Transcribe everything from the first line of the entries below down to the line containing "Action: click(423, 21)", including that line. Leave the pictures out.

■ Listing ■
────────────────────────────────────────

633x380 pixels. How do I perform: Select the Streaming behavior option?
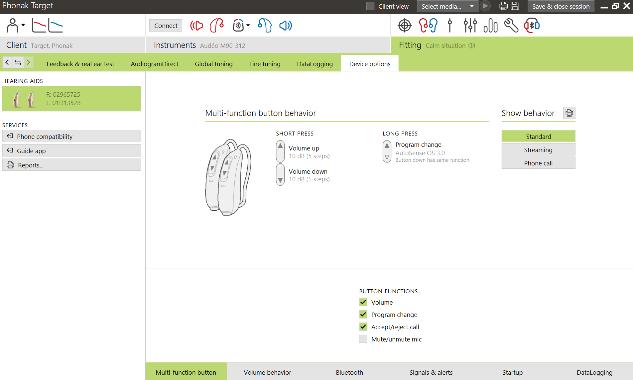tap(538, 150)
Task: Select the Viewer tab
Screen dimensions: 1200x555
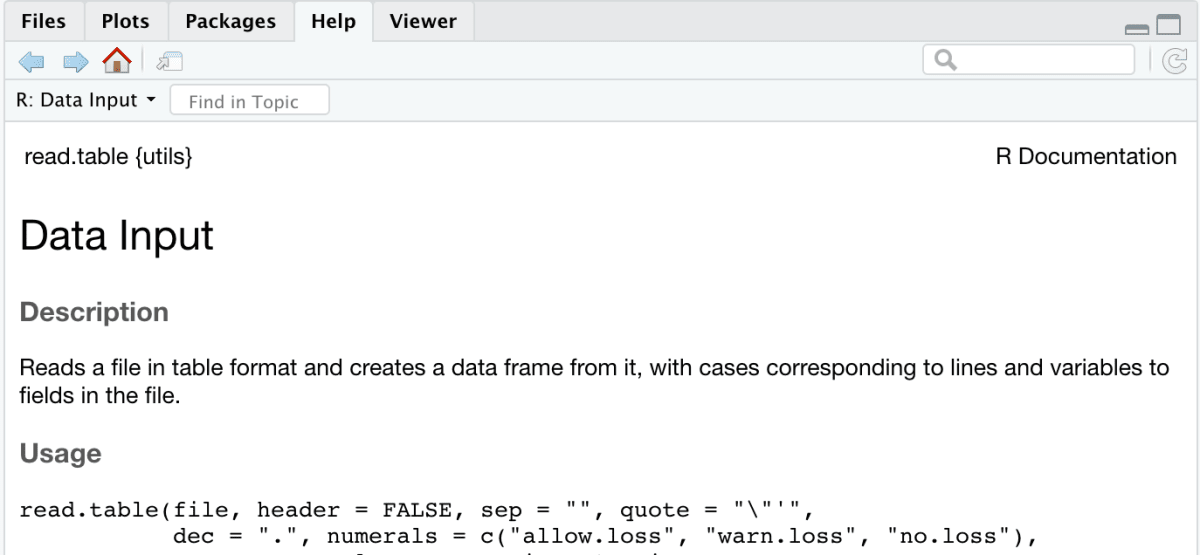Action: click(423, 21)
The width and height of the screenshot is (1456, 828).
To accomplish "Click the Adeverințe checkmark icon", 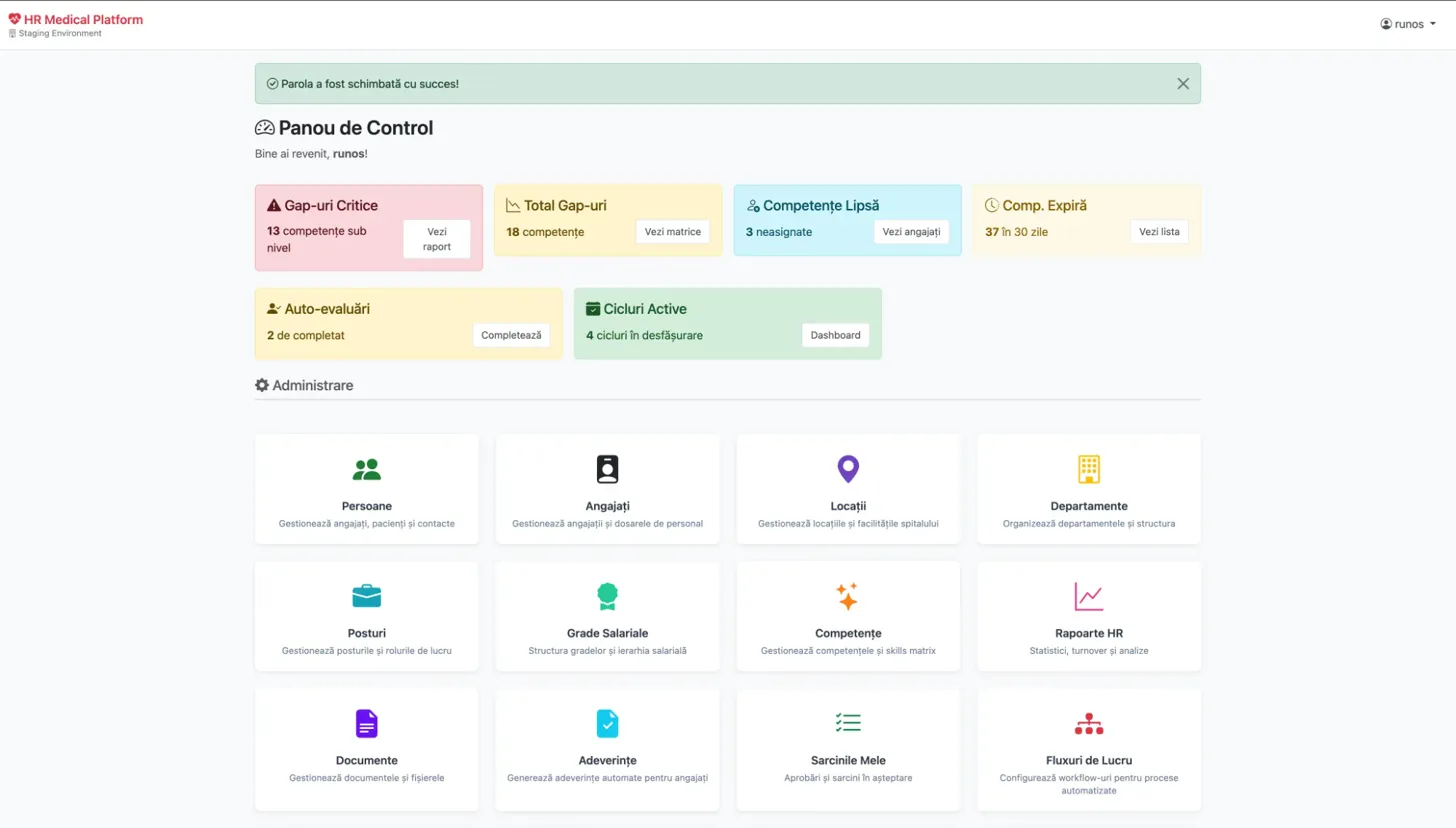I will tap(607, 723).
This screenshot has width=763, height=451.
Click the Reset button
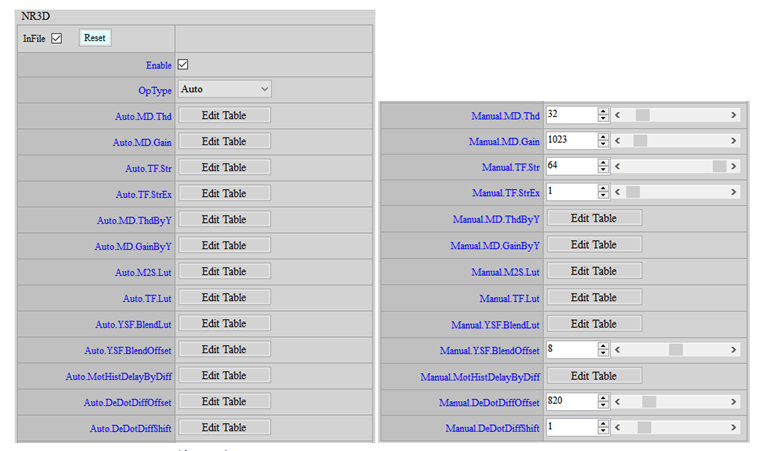point(95,38)
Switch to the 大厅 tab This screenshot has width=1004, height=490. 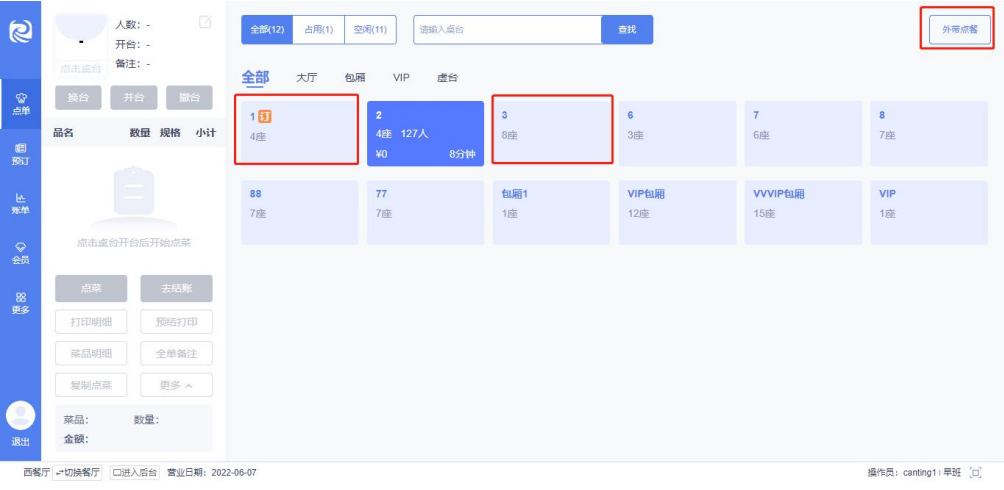307,77
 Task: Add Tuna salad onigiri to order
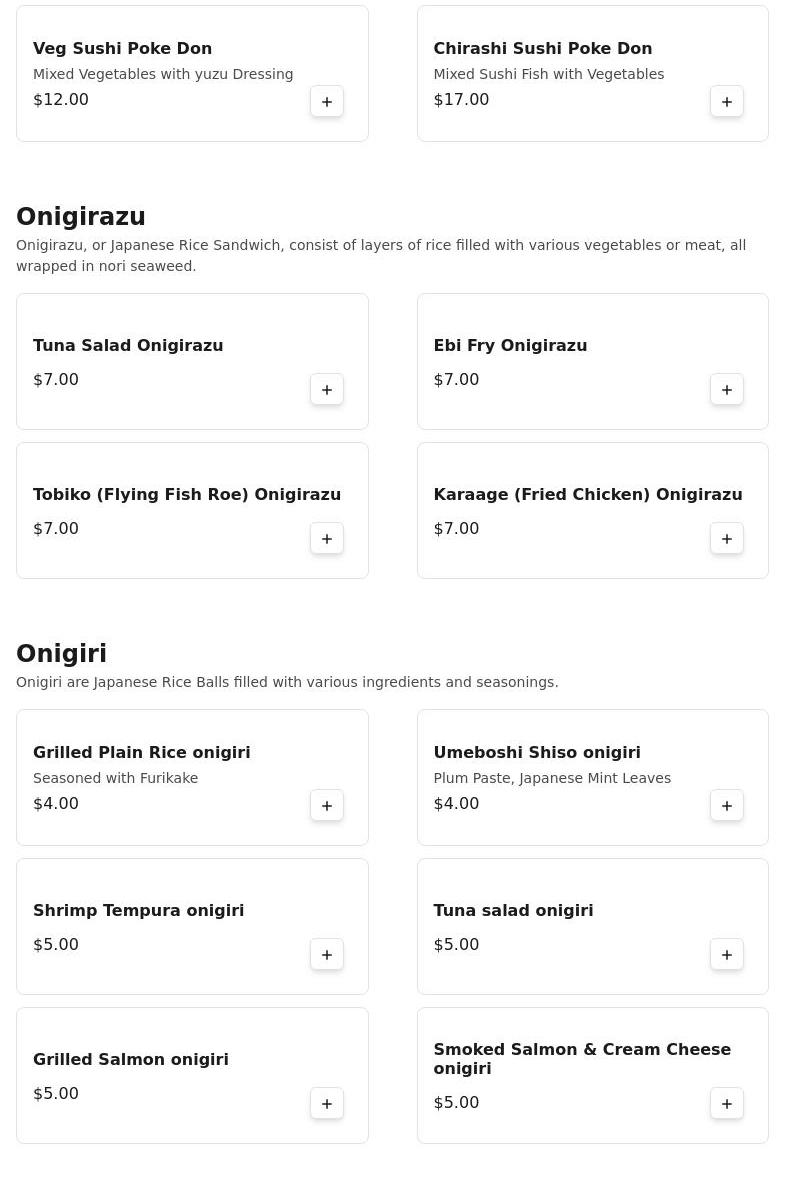[727, 954]
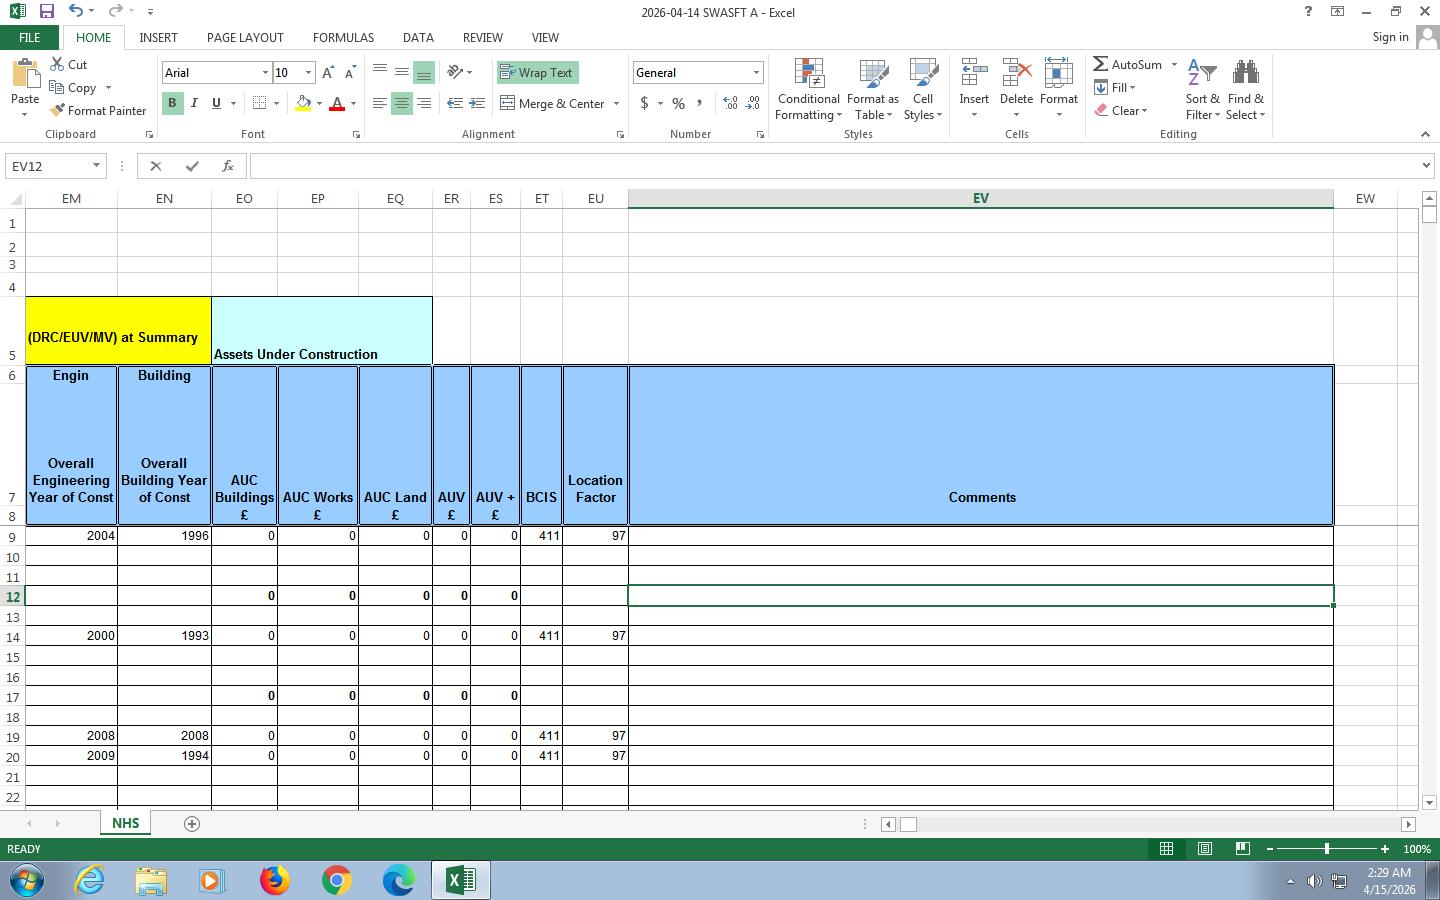
Task: Open the General number format dropdown
Action: (x=756, y=73)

────────────────────────────────────────

■ Response to the task ■
633x380 pixels. How do I perform: Select the Streaming behavior option?
tap(538, 150)
Task: Select the Viewer tab
Screen dimensions: 1200x555
Action: click(423, 21)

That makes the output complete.